L’eccesso può dare effetti tossici. Potremmo spiegarci anche così l’evento avverso da sport rapportandoci a quanto succede dopo un infarto del miocardio.
Il cuore colpito da infarto, cioè da necrosi di tessuto muscolare, comincia già dai primi giorni a rimodellarsi, adattando la sua geometria alla cicatrice connettivale che sostituisce il muscolo distrutto. Carichi di lavoro intensi, predisposizione individuale, ecco l’importanza della ricerca genetica e molecolare, alterando la geometria delle camere cardiache, gli spessori delle pareti e forse favorendo anche il processo di apoptosi, cioè di autodistruzione cellulare, possono creare delle zone “grilletto”, responsabili dell’insorgenza delle aritmie. Anche questa potrebbe essere causa di eventi avversi nello sport.
Qualcuno potrebbe chiedersi se anche l’infarto è una malattia genetica. Non è dimostrata l’esistenza di uno o più geni che sono responsabili direttamente dell’infarto.

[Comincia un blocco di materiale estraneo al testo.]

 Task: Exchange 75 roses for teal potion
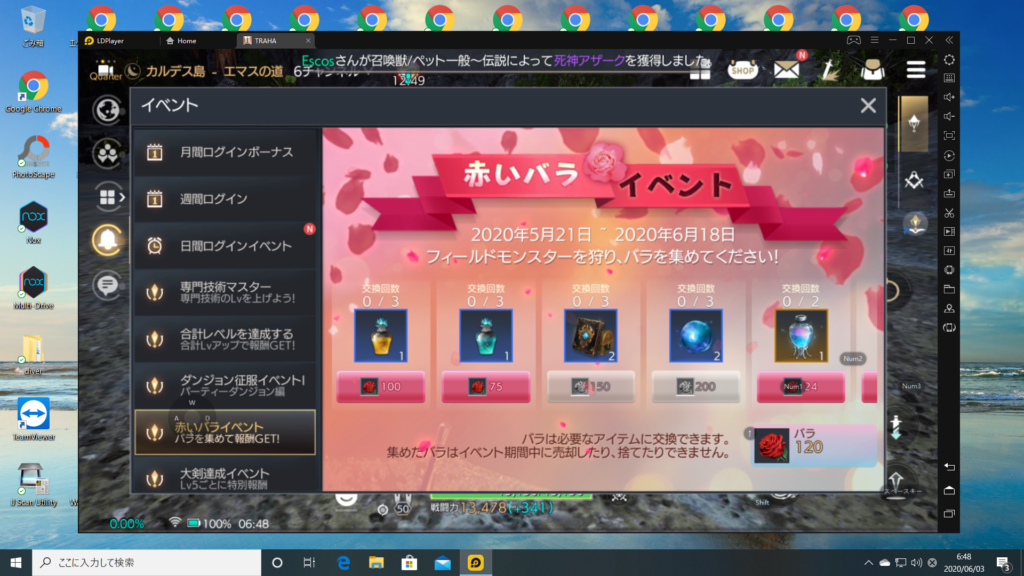[485, 386]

Esiste la predisposizione familiare, ma la genetica è responsabile della presenza dei fattori di rischio cardiovascolare tipo l’ipercolesterolemia etero ed omozigote, l’ipertensione arteriosa essenziale, le alterazioni delle lipoproteine e del fibrinogeno.

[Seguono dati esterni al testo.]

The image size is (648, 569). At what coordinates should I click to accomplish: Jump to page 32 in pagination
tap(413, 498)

Altra questione è l’implementazione dell’uso del defibrillatore. La defibrillazione preospedaliera dovrà avere maggiore implementazione. Un defibrillatore semiautomatico deve essere presente nei luoghi affollati, dal cinema al supermercato ed in particolare, in tutte le sedi, dove si svolgono le gare e le manifestazioni sportive. L’80% delle morti improvvise, in ambito sportivo avviene durante la gara e non nell’allenamento, a dimostrazione del ruolo dello stress da competizione nella genesi delle aritmie pericolose. Una semplice manovra servirebbe a salvare la vita di un giovane. La defibrillazione non è detto che debba essere eseguita esclusivamente da un medico. Addestriamo un sempre maggior numero di operatori laici ed implementiamo anche il concetto di formazione ed addestramento periodico. I soggetti abilitati alla defibrillazione devono obbligatoriamente addestrarsi continuamente, magari frequentando le terapie intensive cardiologiche, proprio come i militari e gli operatori delle forze dell’ordine che periodicamente devono frequentare il poligono. Si eviterebbero così le tensioni, i momenti di panico che un arresto cardiaco può determinare in chi è presente. La simulazione accademica non sarà mai uguale alla realtà. Cultura e formazione per il buon esito della catena della sopravvivenza in caso di arresto cardiaco.
Saggia è stata la decisione, non importa se da taluni contestata, di sospendere per una giornata le gare dei campionati di calcio. E’ servita per riflettere, per stimolare la classe medica a un maggiore rigore nei controlli, ai politici per investire nella ricerca e nella prevenzione, ai genitori dei piccoli atleti e a tutti coloro che praticano attività sportiva, indipendentemente da essere agonisti o non, ad una maggiore attenzione per la propria salute anche quando il Servizio Sanitario Nazionale non offre la gratuità di alcune prestazioni mediche. Solo così la morte che ha strappato la vita ad un giovane calciatore professionista il 14 aprile del 2012 non sarà stata vana.